Maria Tsaptsinos

Personal information
- Nationality: British
- Born: 21 July 1997 (age 29) Reading, England
- Height: 1.65 m (5 ft 5 in)
- Weight: 60 kg (130 lb; 9.4 st)

Sport
- Sport: Table tennis
- Playing style: Shakehand, attacking
- Highest ranking: 149 (May 2019)
- Current ranking: 196

Medal record
Women's table tennis
Representing England
Commonwealth Games
| Bronze medal – third place | 2018 Gold Coast | Team |

= Maria Tsaptsinos =

English table tennis player

Maria Tsaptsinos (born 21 July 1997) is an English table tennis player. She competed for England in the Women's Team event at the 2018 Commonwealth Games where she won a bronze medal alongside teammates Tin-Tin Ho and Kelly Sibley. Tsaptsinos and Ho also competed in the Women's Doubles, reaching the quarter-finals.

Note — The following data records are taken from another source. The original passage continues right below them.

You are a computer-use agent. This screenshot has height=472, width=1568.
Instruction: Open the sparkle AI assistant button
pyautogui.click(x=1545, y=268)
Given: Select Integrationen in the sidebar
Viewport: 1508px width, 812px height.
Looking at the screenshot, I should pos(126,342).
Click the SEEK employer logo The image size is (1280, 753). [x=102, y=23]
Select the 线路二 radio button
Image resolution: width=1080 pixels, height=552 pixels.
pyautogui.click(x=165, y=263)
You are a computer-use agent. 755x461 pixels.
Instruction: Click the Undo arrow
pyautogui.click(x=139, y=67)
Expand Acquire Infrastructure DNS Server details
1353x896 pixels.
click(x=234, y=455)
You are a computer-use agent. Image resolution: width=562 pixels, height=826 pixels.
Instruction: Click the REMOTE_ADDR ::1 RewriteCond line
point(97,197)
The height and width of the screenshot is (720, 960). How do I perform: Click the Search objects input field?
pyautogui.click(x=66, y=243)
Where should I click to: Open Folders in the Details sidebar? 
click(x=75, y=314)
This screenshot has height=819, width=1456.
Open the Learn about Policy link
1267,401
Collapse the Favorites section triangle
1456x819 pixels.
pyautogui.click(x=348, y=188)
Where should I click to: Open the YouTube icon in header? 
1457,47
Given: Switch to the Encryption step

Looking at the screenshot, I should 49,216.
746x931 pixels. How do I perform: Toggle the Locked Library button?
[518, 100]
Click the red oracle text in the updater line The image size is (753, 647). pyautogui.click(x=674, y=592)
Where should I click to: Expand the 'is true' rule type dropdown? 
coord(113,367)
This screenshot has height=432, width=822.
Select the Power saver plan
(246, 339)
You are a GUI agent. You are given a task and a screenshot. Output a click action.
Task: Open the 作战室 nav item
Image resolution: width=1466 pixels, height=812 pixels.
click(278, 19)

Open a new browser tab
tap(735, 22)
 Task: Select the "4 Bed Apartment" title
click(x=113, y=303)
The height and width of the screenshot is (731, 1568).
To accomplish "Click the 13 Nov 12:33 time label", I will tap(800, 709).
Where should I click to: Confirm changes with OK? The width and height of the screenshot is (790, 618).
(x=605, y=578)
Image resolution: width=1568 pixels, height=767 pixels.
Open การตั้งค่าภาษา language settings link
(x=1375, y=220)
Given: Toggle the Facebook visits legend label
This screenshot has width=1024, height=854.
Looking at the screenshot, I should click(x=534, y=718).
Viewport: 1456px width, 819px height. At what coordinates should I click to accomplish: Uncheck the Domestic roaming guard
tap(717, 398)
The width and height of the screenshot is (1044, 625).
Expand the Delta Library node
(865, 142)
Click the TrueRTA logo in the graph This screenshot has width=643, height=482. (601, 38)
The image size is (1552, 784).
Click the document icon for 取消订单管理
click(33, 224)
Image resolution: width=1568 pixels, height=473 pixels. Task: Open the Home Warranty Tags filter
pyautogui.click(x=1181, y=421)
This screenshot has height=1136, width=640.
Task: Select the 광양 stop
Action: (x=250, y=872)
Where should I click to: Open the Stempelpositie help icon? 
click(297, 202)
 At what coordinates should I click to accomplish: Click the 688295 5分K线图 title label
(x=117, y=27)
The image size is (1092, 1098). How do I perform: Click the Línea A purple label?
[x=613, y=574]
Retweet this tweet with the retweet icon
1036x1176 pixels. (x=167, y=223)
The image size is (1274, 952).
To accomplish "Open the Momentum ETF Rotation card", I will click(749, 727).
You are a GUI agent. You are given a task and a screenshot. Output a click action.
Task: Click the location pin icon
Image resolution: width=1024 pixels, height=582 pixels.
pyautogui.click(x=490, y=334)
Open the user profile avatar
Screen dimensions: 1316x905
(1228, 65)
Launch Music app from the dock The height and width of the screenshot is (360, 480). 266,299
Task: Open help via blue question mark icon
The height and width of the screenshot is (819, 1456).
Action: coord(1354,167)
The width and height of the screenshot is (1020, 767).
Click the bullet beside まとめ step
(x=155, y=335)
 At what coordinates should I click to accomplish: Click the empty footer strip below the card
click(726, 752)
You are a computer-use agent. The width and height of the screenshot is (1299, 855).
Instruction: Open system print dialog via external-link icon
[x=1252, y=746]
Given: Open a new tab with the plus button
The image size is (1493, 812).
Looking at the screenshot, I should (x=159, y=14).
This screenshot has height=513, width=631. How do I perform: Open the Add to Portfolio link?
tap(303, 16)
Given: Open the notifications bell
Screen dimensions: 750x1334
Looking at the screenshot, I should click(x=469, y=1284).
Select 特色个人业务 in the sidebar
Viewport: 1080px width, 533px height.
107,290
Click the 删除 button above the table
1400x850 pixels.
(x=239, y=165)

At English national level, Tsaptsinos has won the senior title for women's doubles five times in a row - from 2015 to 2017 with Tin-Tin Ho, in 2018 with Kelly Sibley and in 2019 again with Ho. She also twice won the singles title for Under 21s, in 2014 and 2016. In 2019, she won the women's singles title for the first time.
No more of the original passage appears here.